Grafik: Das Shiller-KGV 1995 bis 2010 und die nachfolgenden realen Renditen
Leider darf dieses neue Bild nicht darauf schließen lassen, dass diese Grafik praktische Implikationen hatte. Der sehr große Haken an der Sache ist, dass es Mitte der 1990er Jahre es für Investoren keinen Grund zu vermuten, dass das Shiller-KGV plötzlich sehr viel verlässlicher funktionieren würde als in den 15 Jahren zuvor. Und auch für die wenigen Anleger, die das Shiller-KGV als Signal anwendeten, dürften daraus falsche Schlüsse gezogen haben. Denn das KGV bewegte ab 1995 steil nach oben. Bis dahin waren die künftigen Renditen bei einem Shiller-KGV von 15 bis 20 sehr heterogen. Aber zwischen 1995 und 2010 war ein derartiger Wert relativ niedrig, was man aber 1995 nicht wissen konnte.
Leider dürfte die gestiegene Vorhersagekraft des Shiller-KGV Investoren nicht geholfen haben. Die wenigen, die an das Signal glaubten, konnte die Regime-Veränderungen nicht erkennen.

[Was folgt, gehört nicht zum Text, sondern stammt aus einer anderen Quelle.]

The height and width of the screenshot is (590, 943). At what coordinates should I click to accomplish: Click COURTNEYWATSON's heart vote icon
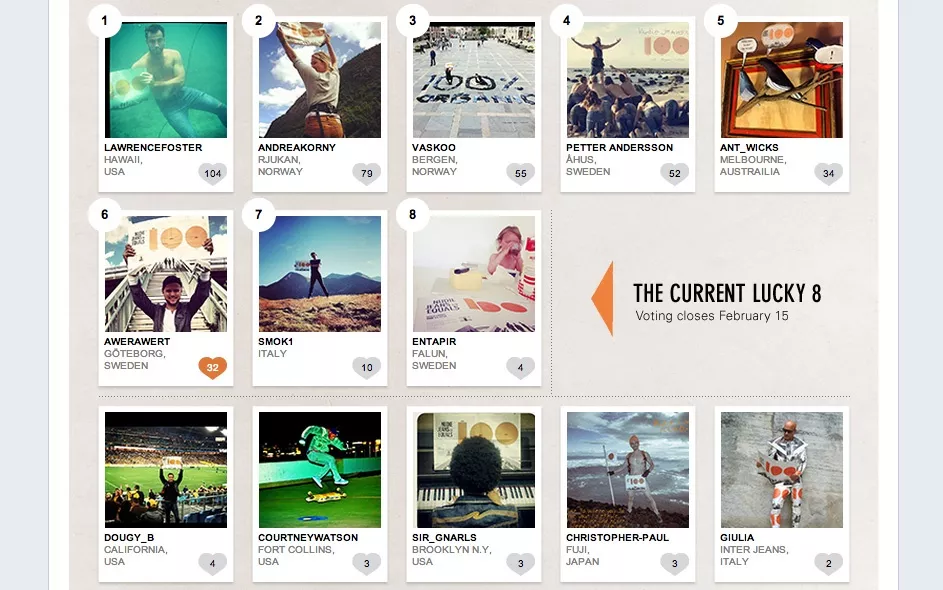click(367, 564)
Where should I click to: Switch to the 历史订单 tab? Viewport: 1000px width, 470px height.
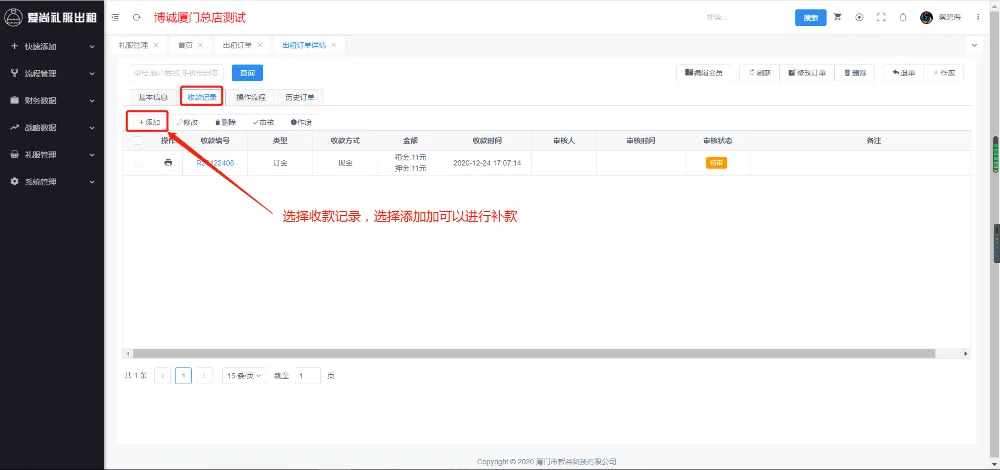coord(300,97)
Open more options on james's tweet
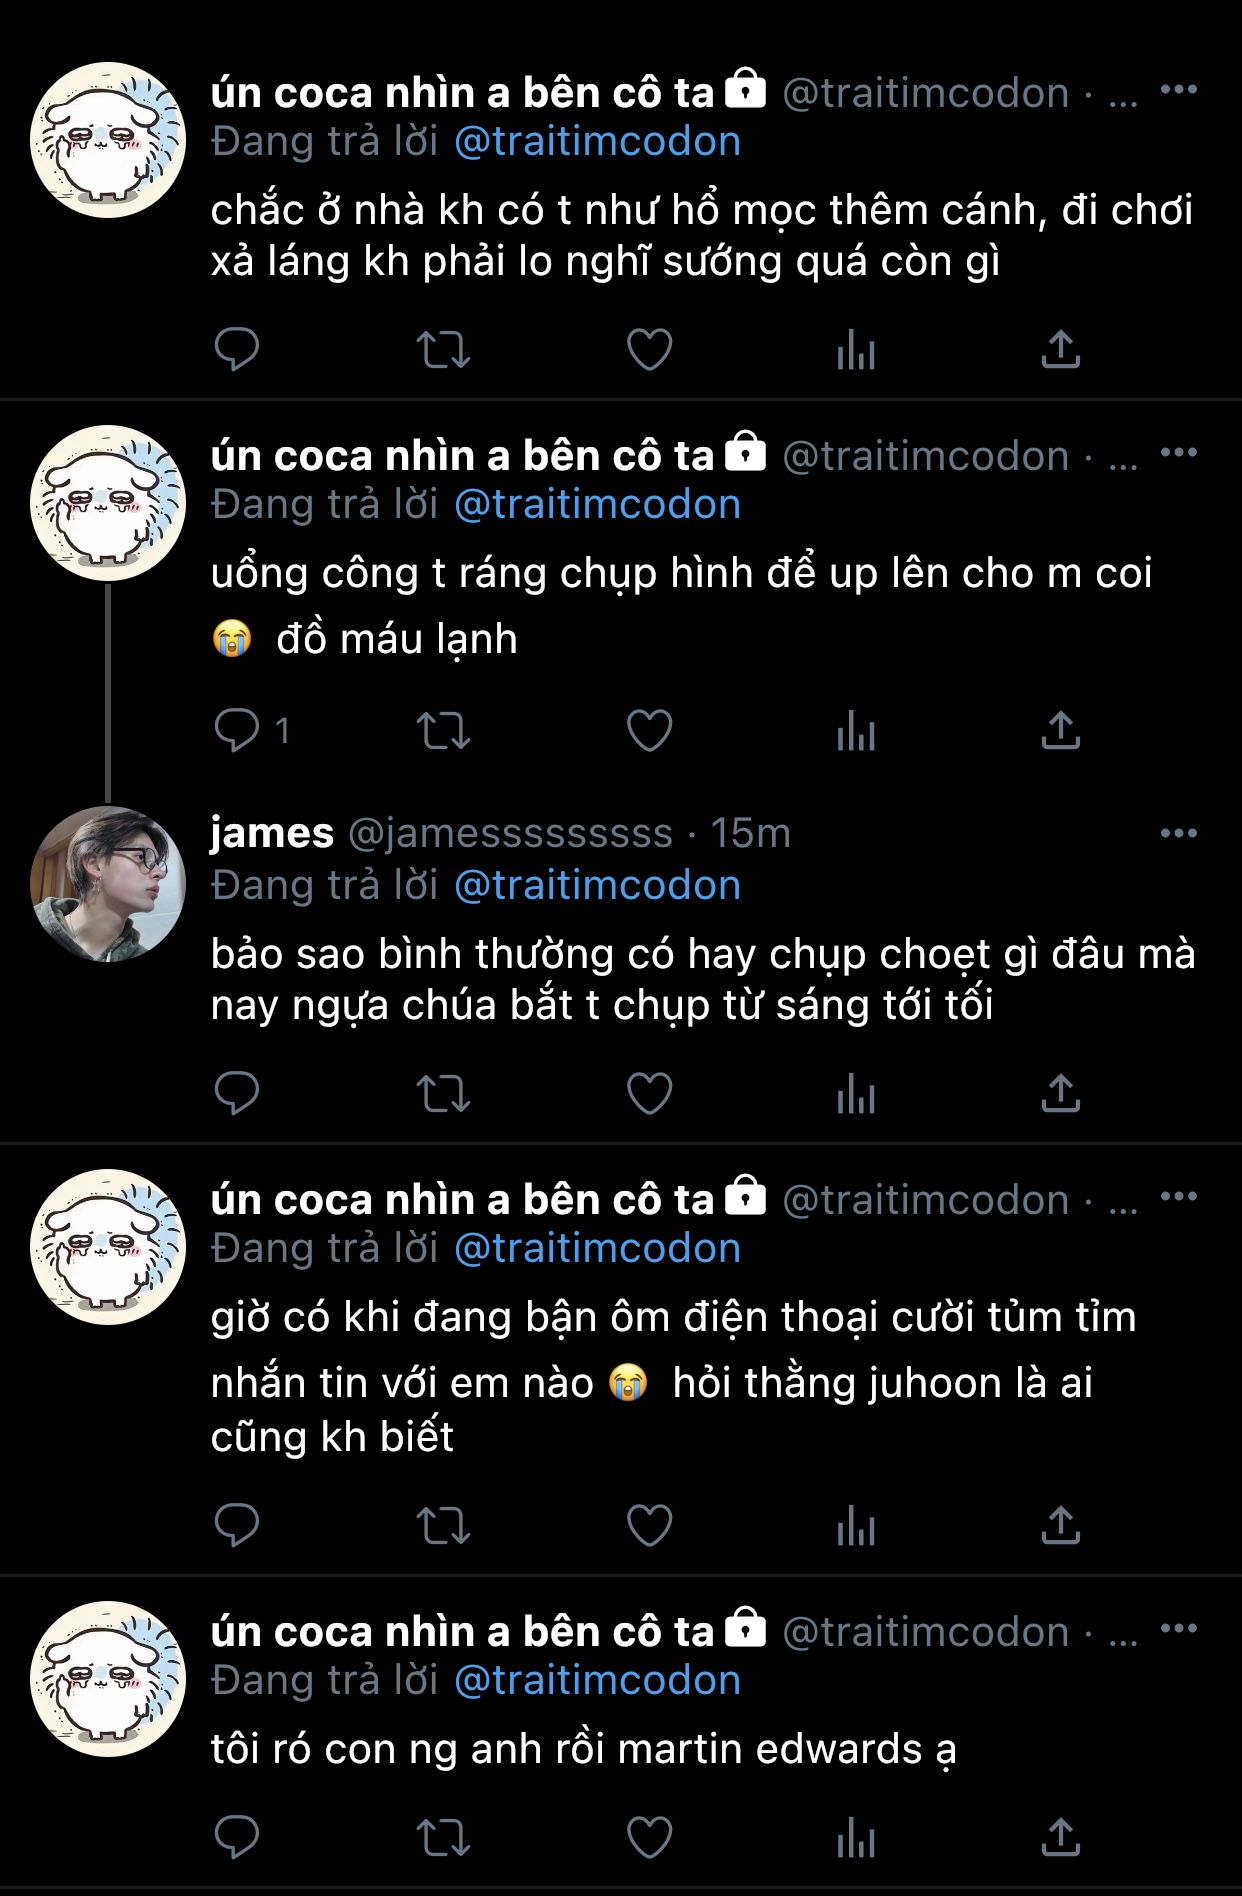The image size is (1242, 1896). click(x=1179, y=833)
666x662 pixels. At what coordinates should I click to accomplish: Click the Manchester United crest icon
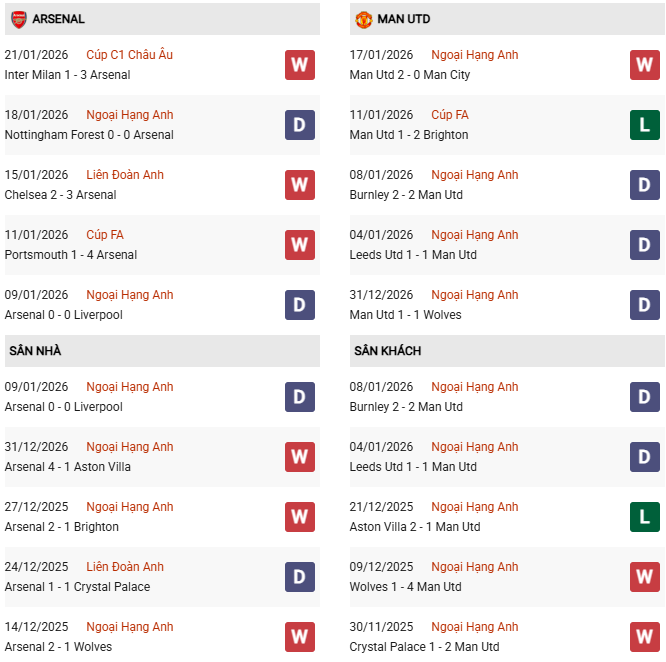[x=363, y=19]
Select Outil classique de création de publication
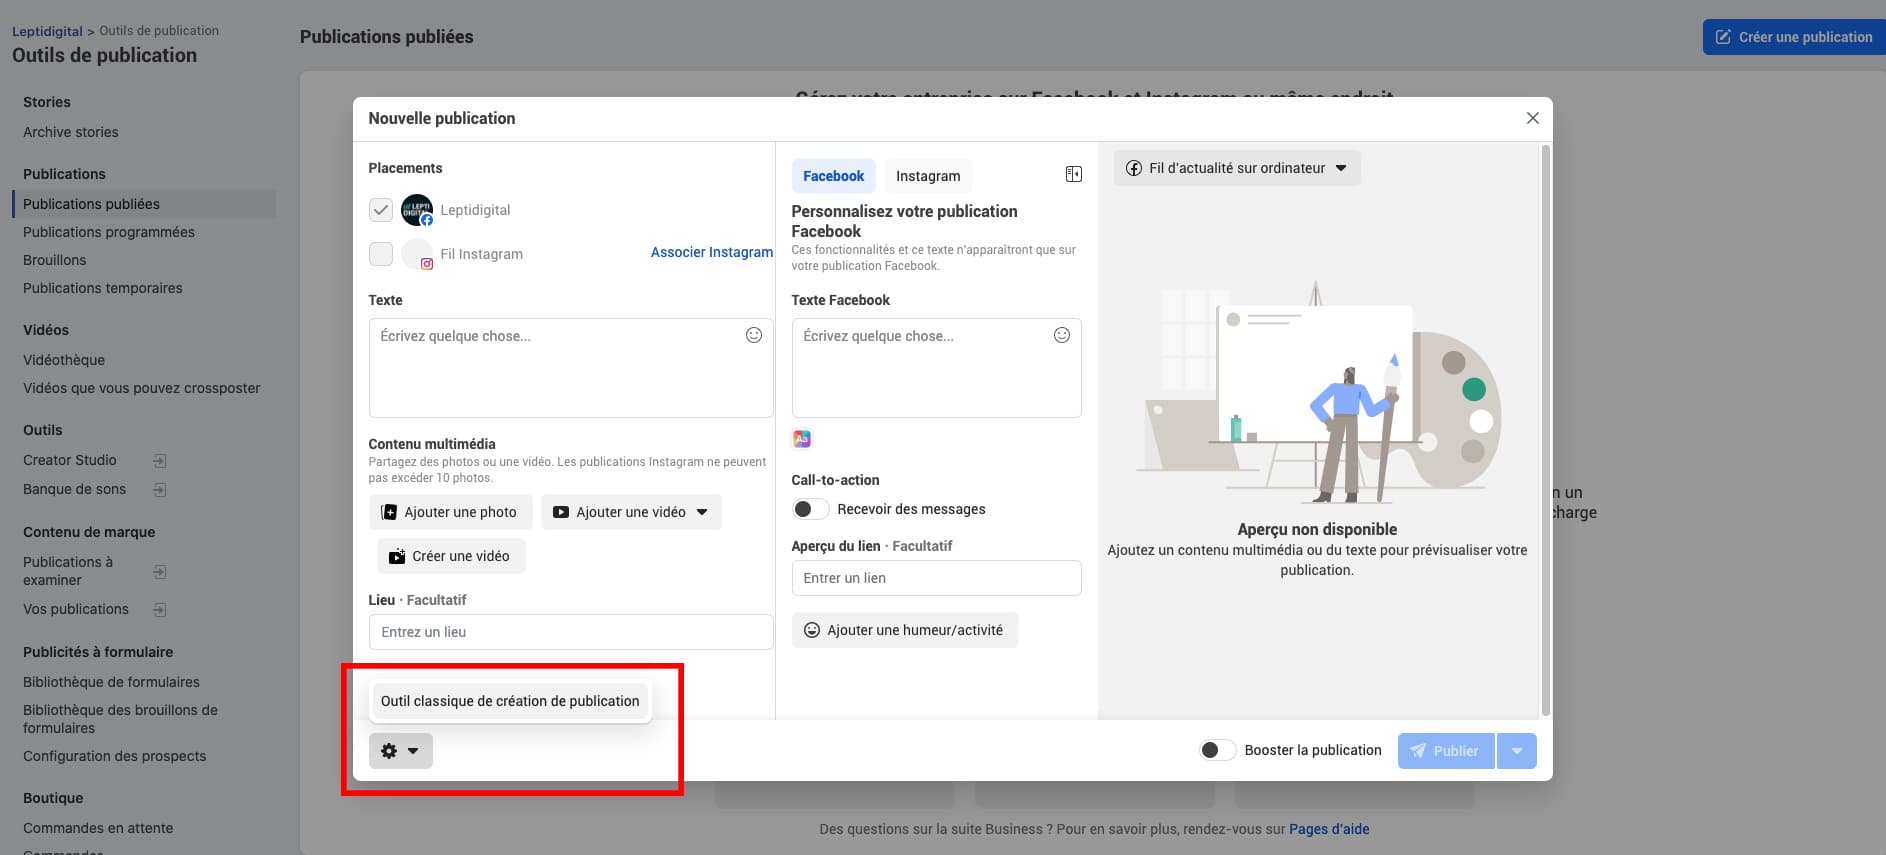The width and height of the screenshot is (1886, 855). [510, 701]
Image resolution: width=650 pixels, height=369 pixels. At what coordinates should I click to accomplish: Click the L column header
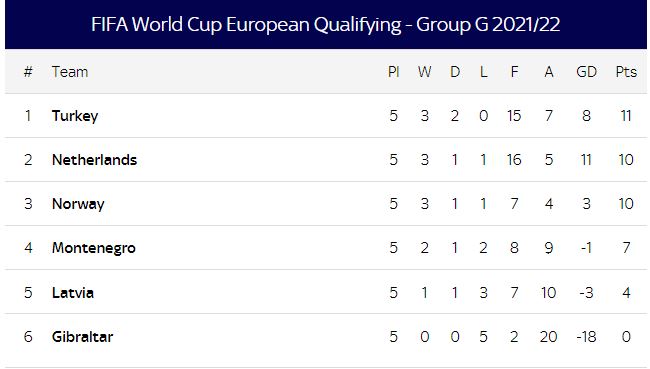[x=483, y=72]
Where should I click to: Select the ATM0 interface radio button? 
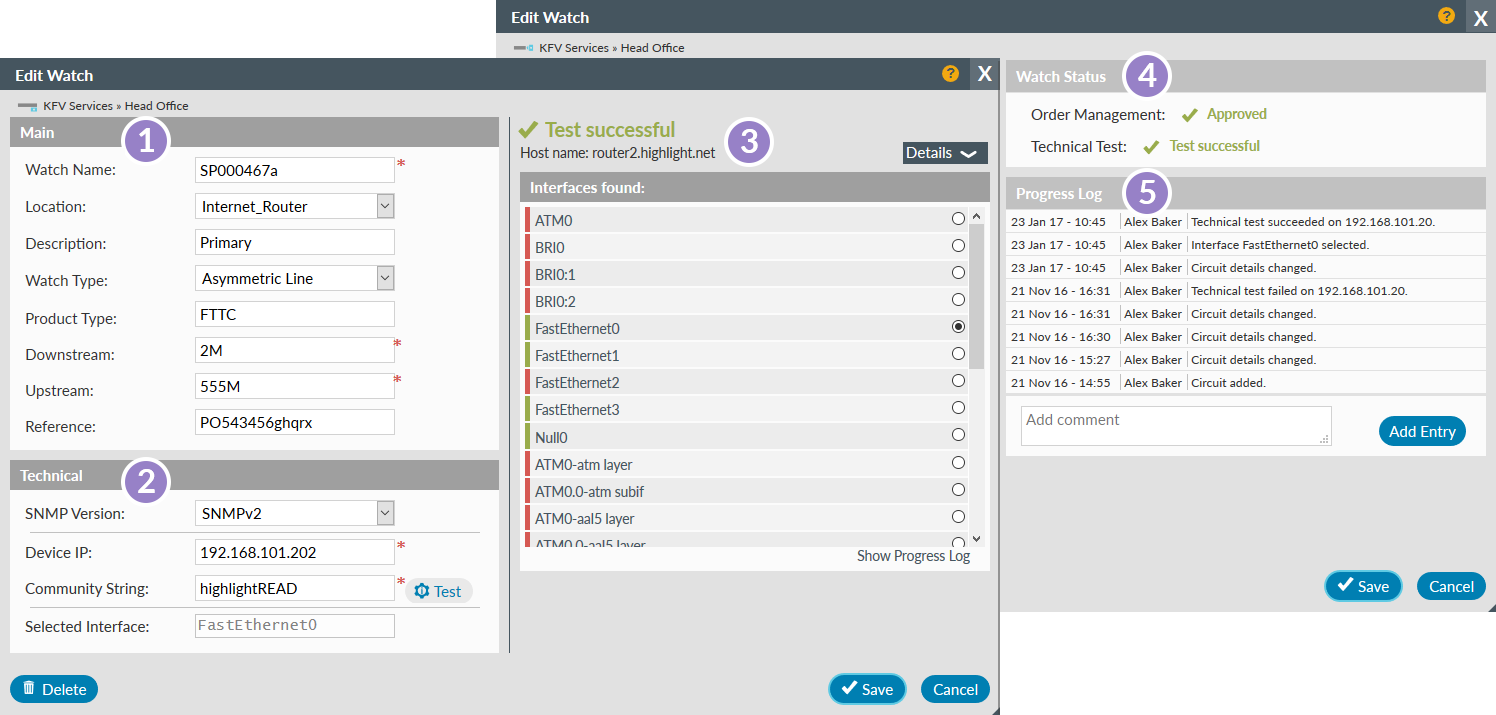pyautogui.click(x=958, y=219)
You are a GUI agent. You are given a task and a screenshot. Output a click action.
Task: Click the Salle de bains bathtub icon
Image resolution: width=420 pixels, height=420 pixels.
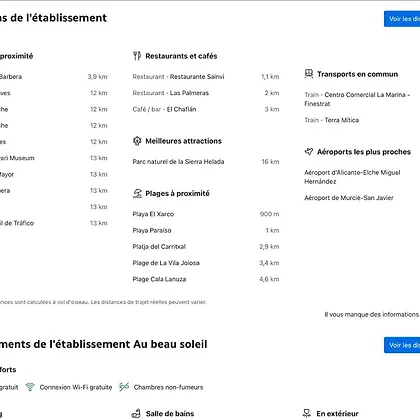[136, 414]
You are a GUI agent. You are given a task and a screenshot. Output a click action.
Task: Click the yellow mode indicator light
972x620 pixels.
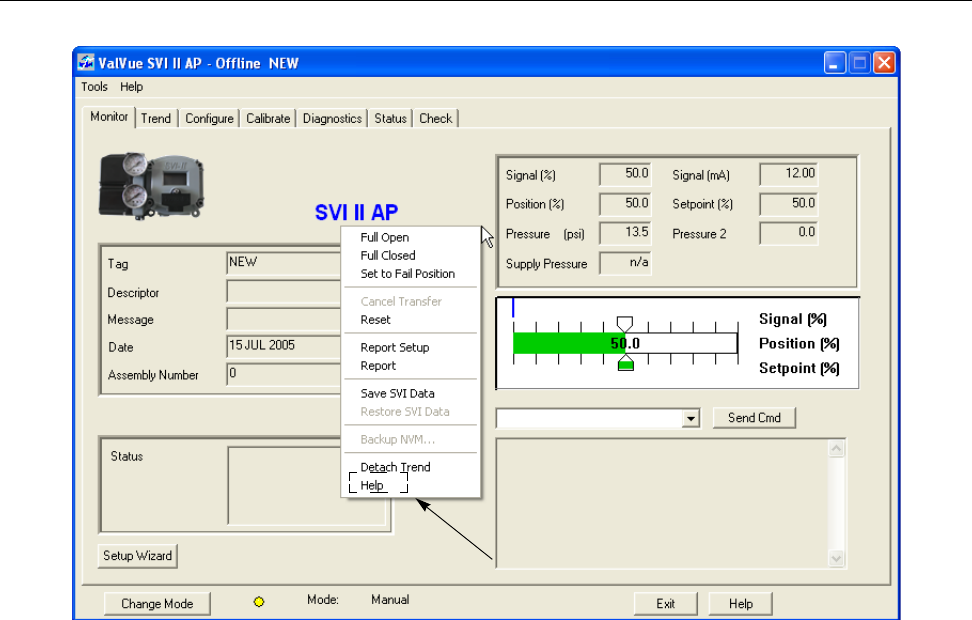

Zu Beginn des langen Bullenmarktes nach der Finanzkrise, in den Jahren 2011 und 2012, warnten die CAPE-Anhänger davor, dass Aktien teuer geworden seien. Das war in der langfristigen Geschichte der Ratio richtig, aber in den vergangenen 25 Jahren leider falsch. In der Zwischenzeit haben die vielen, die das Shiller-KGV als irrelevant abgetan hatten, der Sache keine oder wenig Aufmerksamkeit geschenkt.
Vielleicht sollten wir Skeptiker dem Shiller-KGV mehr Aufmerksamkeit schenken. Dass die Ratio plötzlich berechenbarer wurde, gerade als die Inflation endlich gebändigt war, lässt vermuten, dass das jüngste Verhalten der Kennzahl eher durch Fundamentaldaten als durch einen statistischen Zufall bedingt sein könnte. In einem stabilen, inflationsschwachen Umfeld könnte die CAPE-Ratio endlich ihr implizites Versprechen einlösen, Anhaltspunkte für die künftige Börsenperformance zu liefern. Man wird es im Nachhinein genauer wissen.
Sollte der Zusammenhang zwischen Shiller-KGV und der Performance des S&P 500 auch in Zukunft bestehen, dann sollten Investoren in US-Aktien ihre Erwartungen dämpfen. Nach 1995 folgten auf ein Shiller-KGV von 30, ein Wert, der heute zu beobachten ist, reale Renditen von zwischen null und fünf Prozent pro Jahr bei US-Aktien.